対応:本テーマに対してTF3(研究開発)として、臨床研究中核病院である神戸大学医学部医学部附属病院を有する神戸大学を中心に本事業で対応する。具体的には、希少がんや稀な遺伝子異常を有するがんを中心としたアンメットメディカルニーズに対応する医師主導治験や特定臨床研究を実施し、特にがんゲノムプロファイリングの結果で何かしらの遺伝子異常を認めたがん患者へ治療薬を提供する道筋を作ることを目標とする。またそのためには研究の基盤整備も重要であり、神戸大学では個別化医療開発に重点を置いた大学院プログラムを腫瘍・血液内科、小児科大学院コースにて提供する。また具体的な薬剤の創出に関して、関西医科大学では創薬研究コースを開講し、核酸医薬創出や疾患特異的バイオマーカーの探索などを行える人材を大学内の各講座が連携して導出する講座を開講する。

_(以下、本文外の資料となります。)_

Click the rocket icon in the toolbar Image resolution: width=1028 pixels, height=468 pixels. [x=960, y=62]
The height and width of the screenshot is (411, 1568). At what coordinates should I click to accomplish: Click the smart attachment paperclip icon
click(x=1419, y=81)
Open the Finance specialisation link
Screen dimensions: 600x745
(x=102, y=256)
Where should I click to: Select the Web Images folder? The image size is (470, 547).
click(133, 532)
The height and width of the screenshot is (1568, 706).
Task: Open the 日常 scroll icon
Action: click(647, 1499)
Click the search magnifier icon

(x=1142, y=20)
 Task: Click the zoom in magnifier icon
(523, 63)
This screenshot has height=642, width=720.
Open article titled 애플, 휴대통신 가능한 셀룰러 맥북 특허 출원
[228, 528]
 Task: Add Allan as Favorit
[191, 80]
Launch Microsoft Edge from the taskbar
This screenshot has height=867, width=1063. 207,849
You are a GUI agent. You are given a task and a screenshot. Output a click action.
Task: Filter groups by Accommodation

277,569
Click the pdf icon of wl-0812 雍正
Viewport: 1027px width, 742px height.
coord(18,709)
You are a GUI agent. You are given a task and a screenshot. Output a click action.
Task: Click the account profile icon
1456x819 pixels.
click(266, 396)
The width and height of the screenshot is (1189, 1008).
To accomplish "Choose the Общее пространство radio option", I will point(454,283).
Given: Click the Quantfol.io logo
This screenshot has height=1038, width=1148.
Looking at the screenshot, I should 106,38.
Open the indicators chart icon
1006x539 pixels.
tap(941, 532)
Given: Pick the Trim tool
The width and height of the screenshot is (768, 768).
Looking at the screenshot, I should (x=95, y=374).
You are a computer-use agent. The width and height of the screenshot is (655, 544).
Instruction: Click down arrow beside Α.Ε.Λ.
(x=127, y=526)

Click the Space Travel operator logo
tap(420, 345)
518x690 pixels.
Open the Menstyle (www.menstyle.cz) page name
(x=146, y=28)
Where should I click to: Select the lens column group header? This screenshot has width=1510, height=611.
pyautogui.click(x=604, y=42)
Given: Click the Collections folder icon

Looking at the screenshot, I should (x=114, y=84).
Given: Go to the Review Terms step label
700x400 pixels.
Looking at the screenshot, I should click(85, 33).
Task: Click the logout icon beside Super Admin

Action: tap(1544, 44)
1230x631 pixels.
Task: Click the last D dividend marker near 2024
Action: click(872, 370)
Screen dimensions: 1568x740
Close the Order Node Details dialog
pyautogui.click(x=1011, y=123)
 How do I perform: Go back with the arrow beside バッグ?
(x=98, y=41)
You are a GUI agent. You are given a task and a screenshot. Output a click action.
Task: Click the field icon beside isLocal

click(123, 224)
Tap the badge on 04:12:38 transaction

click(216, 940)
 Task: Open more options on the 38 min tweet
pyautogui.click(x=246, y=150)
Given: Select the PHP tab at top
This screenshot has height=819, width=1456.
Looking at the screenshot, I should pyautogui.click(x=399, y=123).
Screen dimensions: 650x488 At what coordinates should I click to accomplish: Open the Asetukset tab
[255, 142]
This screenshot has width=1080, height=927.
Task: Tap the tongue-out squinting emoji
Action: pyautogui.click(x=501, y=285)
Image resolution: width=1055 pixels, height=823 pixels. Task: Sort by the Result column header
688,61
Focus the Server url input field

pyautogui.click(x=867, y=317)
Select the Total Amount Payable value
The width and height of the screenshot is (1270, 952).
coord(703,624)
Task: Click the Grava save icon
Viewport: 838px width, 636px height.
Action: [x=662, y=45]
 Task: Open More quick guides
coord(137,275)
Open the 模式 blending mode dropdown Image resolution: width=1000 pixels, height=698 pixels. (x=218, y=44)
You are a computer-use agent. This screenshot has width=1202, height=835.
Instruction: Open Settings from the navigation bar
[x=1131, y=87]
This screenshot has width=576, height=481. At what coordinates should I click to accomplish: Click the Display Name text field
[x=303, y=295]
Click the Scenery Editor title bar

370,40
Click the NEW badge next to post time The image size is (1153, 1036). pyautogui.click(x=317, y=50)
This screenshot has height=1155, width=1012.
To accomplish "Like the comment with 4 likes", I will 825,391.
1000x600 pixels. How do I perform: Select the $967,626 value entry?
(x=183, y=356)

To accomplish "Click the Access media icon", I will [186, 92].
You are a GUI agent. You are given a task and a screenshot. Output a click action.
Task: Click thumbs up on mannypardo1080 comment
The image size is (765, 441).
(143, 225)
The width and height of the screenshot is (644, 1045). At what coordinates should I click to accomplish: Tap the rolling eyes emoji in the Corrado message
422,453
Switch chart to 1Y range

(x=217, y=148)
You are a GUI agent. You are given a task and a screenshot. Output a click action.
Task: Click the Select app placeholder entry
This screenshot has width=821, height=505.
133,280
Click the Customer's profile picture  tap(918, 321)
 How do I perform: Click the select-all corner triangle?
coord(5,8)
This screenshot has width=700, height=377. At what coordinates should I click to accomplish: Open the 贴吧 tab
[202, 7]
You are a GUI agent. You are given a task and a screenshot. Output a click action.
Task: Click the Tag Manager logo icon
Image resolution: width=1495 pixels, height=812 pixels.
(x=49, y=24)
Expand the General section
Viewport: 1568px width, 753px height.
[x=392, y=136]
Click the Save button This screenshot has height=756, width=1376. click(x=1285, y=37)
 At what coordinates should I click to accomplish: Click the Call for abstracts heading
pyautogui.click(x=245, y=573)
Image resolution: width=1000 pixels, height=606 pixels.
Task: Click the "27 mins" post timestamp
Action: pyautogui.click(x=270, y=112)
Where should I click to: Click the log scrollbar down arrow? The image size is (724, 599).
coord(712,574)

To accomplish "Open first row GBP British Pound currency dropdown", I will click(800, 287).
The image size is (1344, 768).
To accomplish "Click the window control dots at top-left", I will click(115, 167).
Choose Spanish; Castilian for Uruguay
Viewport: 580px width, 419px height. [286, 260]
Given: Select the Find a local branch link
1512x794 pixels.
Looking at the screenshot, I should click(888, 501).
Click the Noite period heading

医学部内に設置する薬剤師に対する大学院コース(近畿大学)や医療者全般に対する通年のインテンシブコース(神戸大学)を開設し、がん薬物療法の臨床研究・開発の主導者としてのon the jobtrainingと、臨床研究基盤の中核的人材を目指した臨床研究による学位の取得を可能とする。卒業生には臨床研究の基盤となる、がん薬物療法に関する臨床試験や研究を支援できる人材となることが期待される。特に免疫チェックポイント阻害薬やCAR-T等の免疫療法に対する免疫関連有害事象(irAE)の中には頻度が稀で臨床場面で経験し学ぶことや、研究対象とすることが困難なものがある。本事業による大学間・地域施設間連携によるirAEに対するBoard meetingを定期的かつ持続的に開催する。この先進的な取り組みは近畿大学で5年以上(合計50回以上)にわたって取り組んできたが、それを複数の施設に拡大することで、①地域におけるirAE対応の均てん化②症例集積による経験蓄積③ゲノム研究や免疫学研究における大学の研究者も参画する。またこの仕組みから複数施設における免疫関連有害事象発症例の臨床情報と検体を集約し、免疫有害事象データバンキングとして免疫療法有害事象に対する研究の活性化を目指す。
各連携大学では、新規治療法の開発を目指した臨床試験を精力的に実施し、多施設共同の医師主導治験を主導してきた。近畿大学医学部腫瘍内科では神戸大学を含む多施設にて、原発不明がんに対する免疫チェックポイント阻害薬の医師主導治験(NivoCUP試験)を実施し、世界初となる原発不明がんに対するニボルマブの適応承認取得に貢献した実績を有する。更に、患者会との連携により実際に治療を受ける患者のニーズに沿ったわが国初の患者提案型医師主導治験であるT790M陰性EGFR陽性非小細胞肺癌に対する分子標的治療薬オシメルチニブの有効性を検討するKISEKI試験を完遂した。「臨床研究中核病院」の指定を受けている神戸大学医学部附属病院では、臨床研究推進センターが中心となって、日本発の革新的な医薬品や医療機器の開発・展開に供する臨床研究や治験のみならず、研究者がクリニカルクエスチョンや研究アイデアを最も効率的かつ有効な形で新しいエビデンスや製品に結実できるように支援する体制を構築している。更に、全連携大学が、わが国有数の多施設共同臨床試験グループである「西日本がん研究機構WJOG」に加盟し、若手医師を中心として、多くの臨床試験に参画することによって、新規治療法の開発に携わっていることも本拠点の大きな強みであると考える。また、がんゲノム医療中核病院として、西日本最多の症例数を有する小児がん拠点病院である兵庫こども病院と連携してがんゲノム医療を実施しており、小児がんに対する個別化医療の臨床開発の人材養成も可能である。一方、近畿大学病院では、輸血・細胞治療センター、再生医療部(CPC)等が連携して、CAR-T療法を円滑かつ効率的に実施しており、人材養成基盤を構築している。